2. WGHI wholly-owned subsidiary Westmark Mortgage USA is authorized to
originate and purchase mortgage loans.
3. Upon the consummation of the 1st NLC Closing and the purchase of the
Series 1 Preferred Stock (GCA Closing), WGHI will have a tangible net
worth of at least $2,200,000.
4. At or before the GCA Closing WGHI must provide GCA with a budget of all
corporate overhead and general and administrative items for the
following 24 months which is acceptable to GCA.

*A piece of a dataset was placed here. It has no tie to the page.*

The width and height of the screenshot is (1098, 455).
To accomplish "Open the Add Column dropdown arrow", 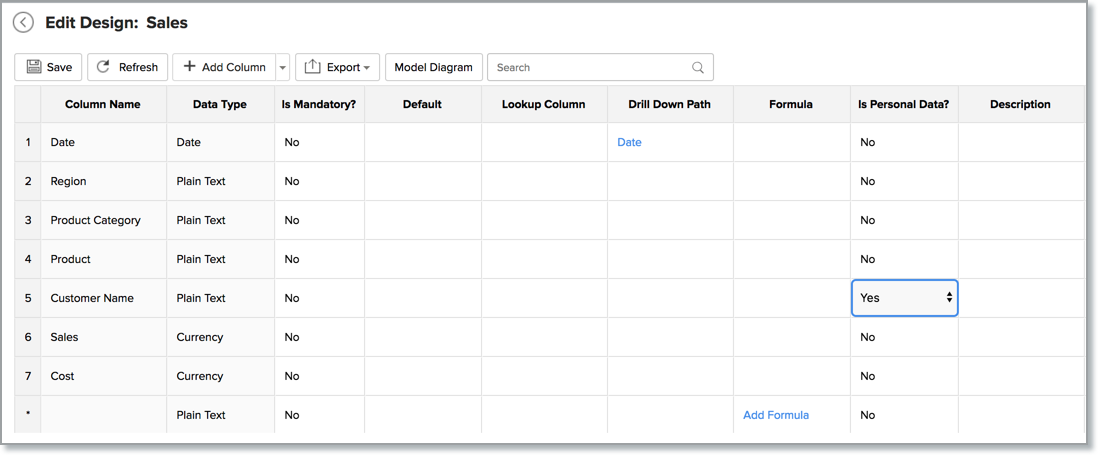I will point(283,68).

5. The 3,500,000 shares of Series I Preferred Stock shall be convertible
into 3,500,000 shares of WGHI common stock. However, if immediately
after the conversion of the last Series I Preferred Stock GCA's
interest in WGHI is less than forty-eight percent of WGHI's issued and
outstanding common stock, on a fully-diluted basis, then the final
conversion shall be for the number of shares of WGHI common stock
required for GCA to have such an interest.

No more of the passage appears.